Consignes |
[1] Reproduisez fidèlement le passage du texte source qui commence aux mots « En fait, après » et s'arrête après « pardonner leur imperfections. ».
[2] D'après le texte source, répondez brièvement en reprenant les lettres (a), (b) et (c) :
(a) Quel éditeur publie Le Clan des Chimères T2 ?
(b) Combien d'albums Corbeyran a-t-il consacrés aux Stryges ?
(c) Quelle série donne un peu plus de matière aux Stryges ?

Texte source |
Le scénariste a une fois encore ménagé ses effets sur une série au dessin assez classique, efficace mais sans réel éclat. L’envie de bien faire est évidente, mais l’ensemble reste peu surprenant. Voilà une série vraiment trop avare de ses effets.

Le Clan des Chimères T2 : Bucher  
Corbeyran & Suro  
(Delcourt)

 

En fait, après 11 albums à évoquer les Stryges, Corbeyran a créé un réel intérêt des lecteurs (surtout grâce au Chant des Stryges), mais il reste un vrai problème de frustration qui incite certes à vouloir découvrir l’album à venir, mais qui pourrait vite produire un effet de lassitude et donc d’abandon du fait d’absence de développement que l’auteur retient sur les personnages principaux des séries : les Stryges. Et oui, on en veut un peu plus Monsieur Corbeyran. Et si Existences donne un peu plus de matière à ces êtres fantastiques dans un thriller rondement mené, Le Maître du jeu comme Le Clan des Chimères n’ont pas assez d’épaisseur, d’intrigue de fond digne d’intérêt pour se faire pardonner leur imperfections.

Contenu des données |
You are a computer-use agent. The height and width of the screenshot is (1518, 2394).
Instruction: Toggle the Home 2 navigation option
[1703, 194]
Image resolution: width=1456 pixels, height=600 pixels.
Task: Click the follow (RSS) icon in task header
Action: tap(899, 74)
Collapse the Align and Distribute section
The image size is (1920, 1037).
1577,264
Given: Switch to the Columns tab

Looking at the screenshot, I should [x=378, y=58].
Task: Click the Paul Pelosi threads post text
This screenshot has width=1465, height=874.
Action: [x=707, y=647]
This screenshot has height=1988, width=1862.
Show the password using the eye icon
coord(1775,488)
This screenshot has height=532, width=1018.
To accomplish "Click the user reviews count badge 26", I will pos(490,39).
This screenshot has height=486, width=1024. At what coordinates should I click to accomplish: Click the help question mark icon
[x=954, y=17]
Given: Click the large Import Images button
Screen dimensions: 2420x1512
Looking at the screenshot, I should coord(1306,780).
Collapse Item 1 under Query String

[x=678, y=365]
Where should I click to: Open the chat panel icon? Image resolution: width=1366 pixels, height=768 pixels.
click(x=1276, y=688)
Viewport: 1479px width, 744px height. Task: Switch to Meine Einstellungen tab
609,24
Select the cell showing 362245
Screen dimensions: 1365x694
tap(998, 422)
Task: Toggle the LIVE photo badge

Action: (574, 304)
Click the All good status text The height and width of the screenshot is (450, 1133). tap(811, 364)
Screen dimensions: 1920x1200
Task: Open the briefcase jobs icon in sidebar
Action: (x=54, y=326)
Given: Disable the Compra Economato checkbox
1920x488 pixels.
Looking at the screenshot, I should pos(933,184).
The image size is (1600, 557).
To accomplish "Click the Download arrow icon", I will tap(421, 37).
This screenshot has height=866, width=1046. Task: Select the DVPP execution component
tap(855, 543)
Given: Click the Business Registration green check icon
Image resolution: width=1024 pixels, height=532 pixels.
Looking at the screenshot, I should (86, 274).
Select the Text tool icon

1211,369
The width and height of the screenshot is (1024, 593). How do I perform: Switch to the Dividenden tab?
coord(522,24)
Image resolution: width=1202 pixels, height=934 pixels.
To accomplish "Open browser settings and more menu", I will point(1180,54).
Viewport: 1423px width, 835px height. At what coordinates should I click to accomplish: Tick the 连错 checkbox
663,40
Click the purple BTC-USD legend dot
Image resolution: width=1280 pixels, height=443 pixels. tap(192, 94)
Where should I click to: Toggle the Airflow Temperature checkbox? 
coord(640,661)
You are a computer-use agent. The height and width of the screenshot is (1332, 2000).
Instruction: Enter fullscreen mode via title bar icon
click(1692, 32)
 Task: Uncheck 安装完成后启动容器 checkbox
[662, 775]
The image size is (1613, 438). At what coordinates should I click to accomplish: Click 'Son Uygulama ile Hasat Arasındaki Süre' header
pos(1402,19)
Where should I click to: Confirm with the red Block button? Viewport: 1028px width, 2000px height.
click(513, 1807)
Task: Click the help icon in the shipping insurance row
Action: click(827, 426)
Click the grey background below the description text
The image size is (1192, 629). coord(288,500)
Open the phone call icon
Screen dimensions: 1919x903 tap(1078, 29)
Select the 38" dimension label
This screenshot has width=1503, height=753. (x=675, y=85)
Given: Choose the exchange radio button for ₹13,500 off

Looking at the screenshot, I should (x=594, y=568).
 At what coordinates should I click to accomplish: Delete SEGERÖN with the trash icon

Exercice corrigé |
[1]
En fait, après 11 albums à évoquer les Stryges, Corbeyran a créé un réel intérêt des lecteurs (surtout grâce au Chant des Stryges), mais il reste un vrai problème de frustration qui incite certes à vouloir découvrir l’album à venir, mais qui pourrait vite produire un effet de lassitude et donc d’abandon du fait d’absence de développement que l’auteur retient sur les personnages principaux des séries : les Stryges. Et oui, on en veut un peu plus Monsieur Corbeyran. Et si Existences donne un peu plus de matière à ces êtres fantastiques dans un thriller rondement mené, Le Maître du jeu comme Le Clan des Chimères n’ont pas assez d’épaisseur, d’intrigue de fond digne d’intérêt pour se faire pardonner leur imperfections.

[2]
(a) Delcourt.
(b) 11 albums.
(c) Existences.